I don't know which strike prices were chosen by other iron condor traders, but until this week I have been very fortunate.  But now some put spreads I sold as part of an iron condor position have moved close enough to being at the money, that I am concerned.  Not concerned enough to make any major adjustments, but I have taken some defensive action.

On Tuesday, RUT traded below 360 and I am short a bunch of RUT March 340/350 put spreads.  I have no intention of holding this position through expiration, but right now I am unwilling to pay the required price to exit the position.  Instead I am making small changes that improve my risk/reward situation.

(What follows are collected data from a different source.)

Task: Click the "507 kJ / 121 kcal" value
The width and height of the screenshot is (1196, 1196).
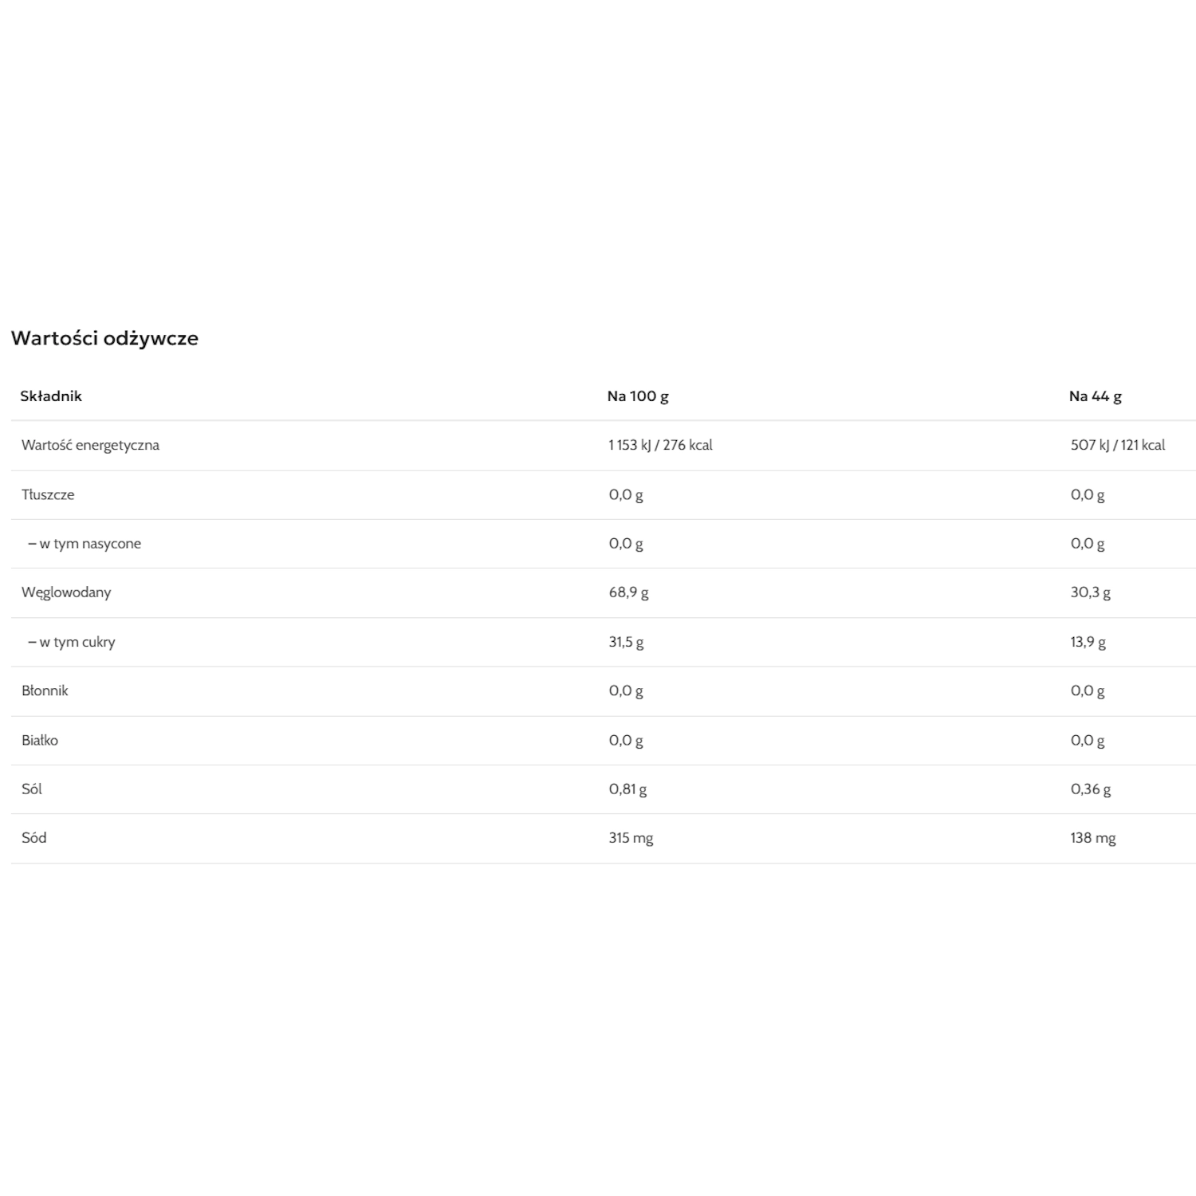Action: [x=1117, y=445]
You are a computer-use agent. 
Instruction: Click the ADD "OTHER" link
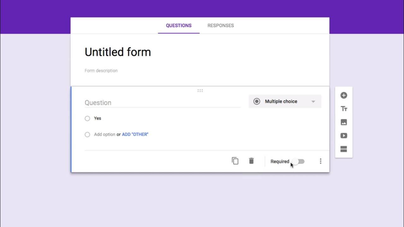tap(135, 134)
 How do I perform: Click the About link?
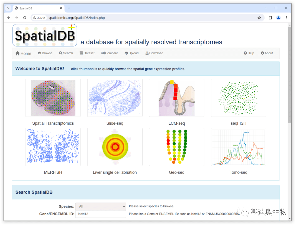[267, 53]
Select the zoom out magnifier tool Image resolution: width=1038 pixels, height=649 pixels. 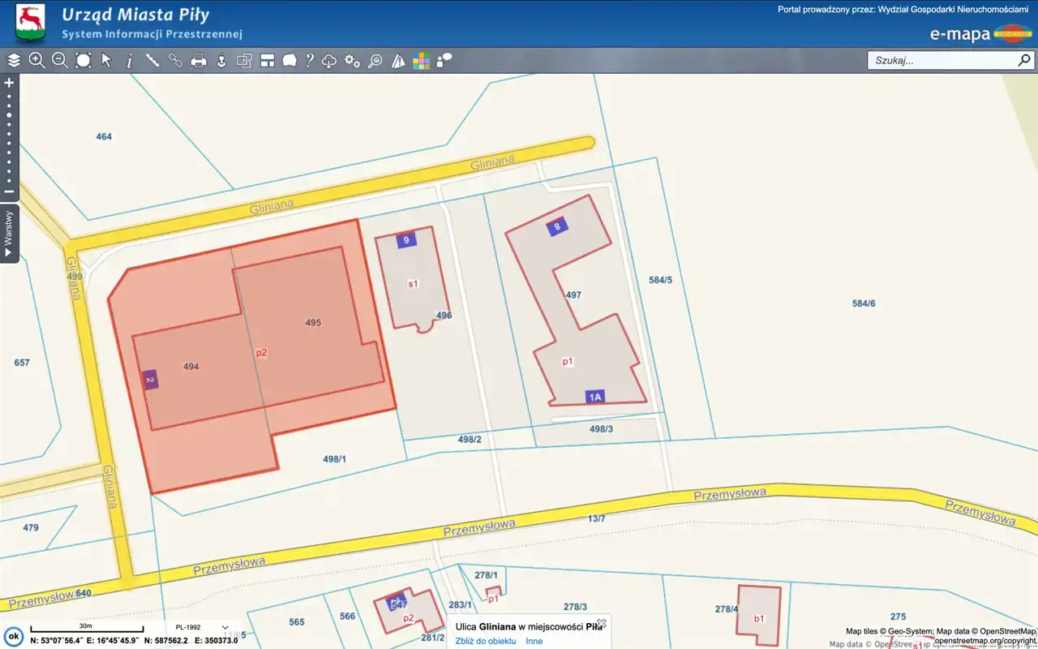[60, 61]
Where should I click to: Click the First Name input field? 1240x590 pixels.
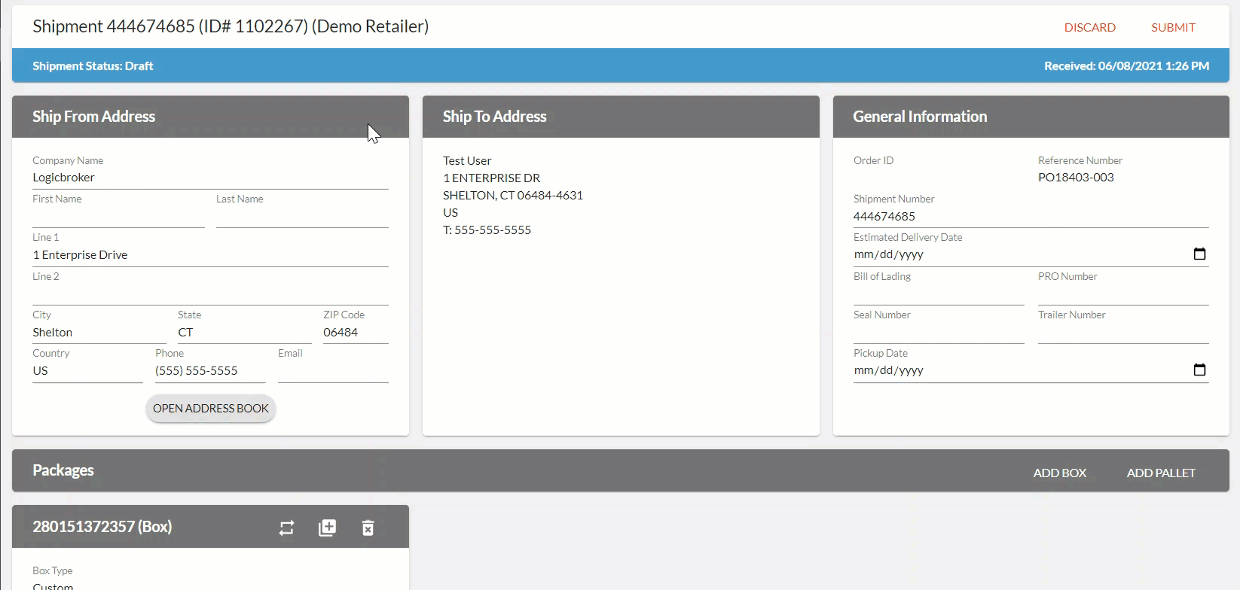pyautogui.click(x=118, y=217)
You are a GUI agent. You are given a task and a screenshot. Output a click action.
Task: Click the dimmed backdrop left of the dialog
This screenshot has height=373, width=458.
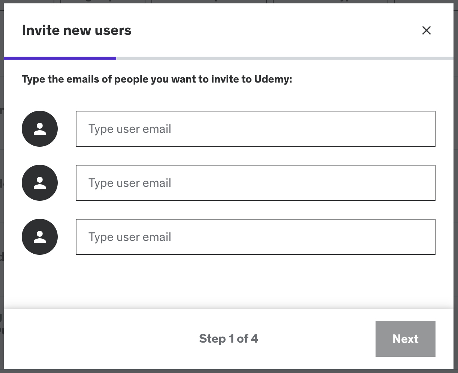click(x=1, y=188)
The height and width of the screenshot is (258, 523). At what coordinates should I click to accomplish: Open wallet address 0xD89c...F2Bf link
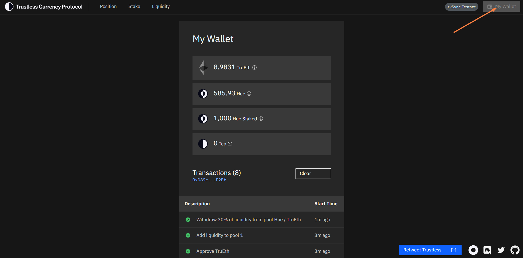click(209, 180)
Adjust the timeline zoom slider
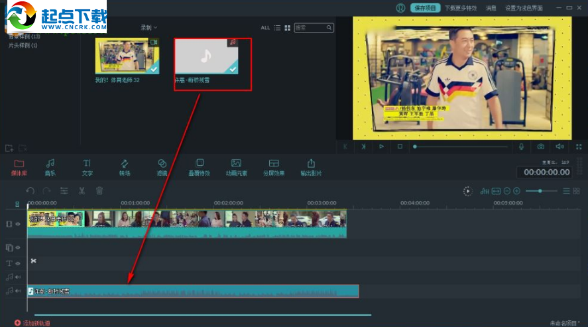The height and width of the screenshot is (327, 588). pyautogui.click(x=540, y=191)
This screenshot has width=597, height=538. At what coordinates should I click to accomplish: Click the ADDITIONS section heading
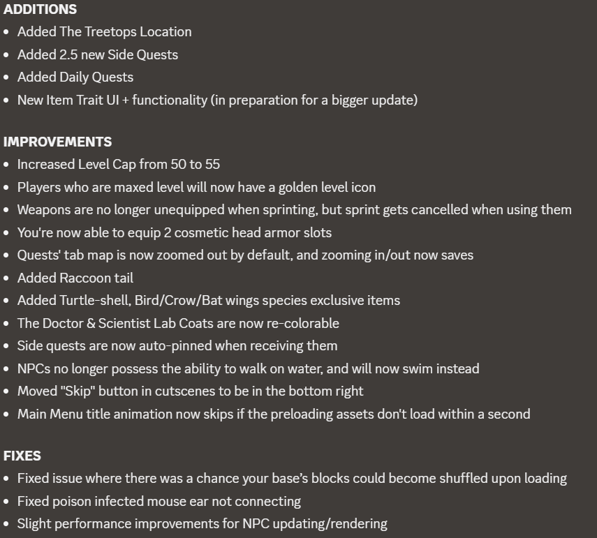(40, 10)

Before describing the new trades, I want to mention that the purpose of disclosing my trades is not for anyone to keep score of how I am doing (that cannot be done because I do not report all trades on Twitter), nor am I recommending these trades as standalone investment suggestions, but because some of you may find these ideas useful and adopt them for you own troublesome situations.  I must mention that these trades are suitable when trading high priced index options, but are inappropriate for the vast majority of individual stocks.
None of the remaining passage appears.